In the Monitor's Capital Beat column, Shira Schoenberg reports that the State Employees Association is pointing to the large number of vacancies in state positions as an alternative to furlughs or layoffs.
The Legislature has mandated that Lynch find $25 million in personnel savings. "It's hard to believe that the governor can't find $25 million of general fund monies somewhere in that 123-page list of vacant positions," the State Employees' Association said in an e-mail to its supporters last week. Jay Ward, SEIU political director, said the state should examine unfilled positions before resorting to layoffs.
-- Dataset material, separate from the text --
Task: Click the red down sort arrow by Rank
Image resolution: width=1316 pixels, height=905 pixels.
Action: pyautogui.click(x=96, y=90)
Ward said the list proves that state employees have already taken a hit. "For every person that doesn't get hired, we're picking up the slack for all of those unfilled positions," Ward said. Lynch is asking state employees to give up another $25 million, Ward said, but "how much has he already taken in personnel cuts?"
The vacancies won't save the day for the SEA. Many are not funded with General Funds, where the $25 million in savings has to be found, many are unfunded already in the budget, and more importantly, many have already been counted in the budget. We've done extensive reporting on the Executive Order hiring freeze put in place in February 2008. Those savings have been built into the Legislature's plans, and can't be tapped again. Schoenberg also writes about the 680 House bills filed for next year's session.

In the Nashua Telegraph, Kevin Landrigan writes on the SEA's vacancy argument, the dispute over whether state agencies should have emailed an op-ed on the contract to employees, and the latest news on state revenues.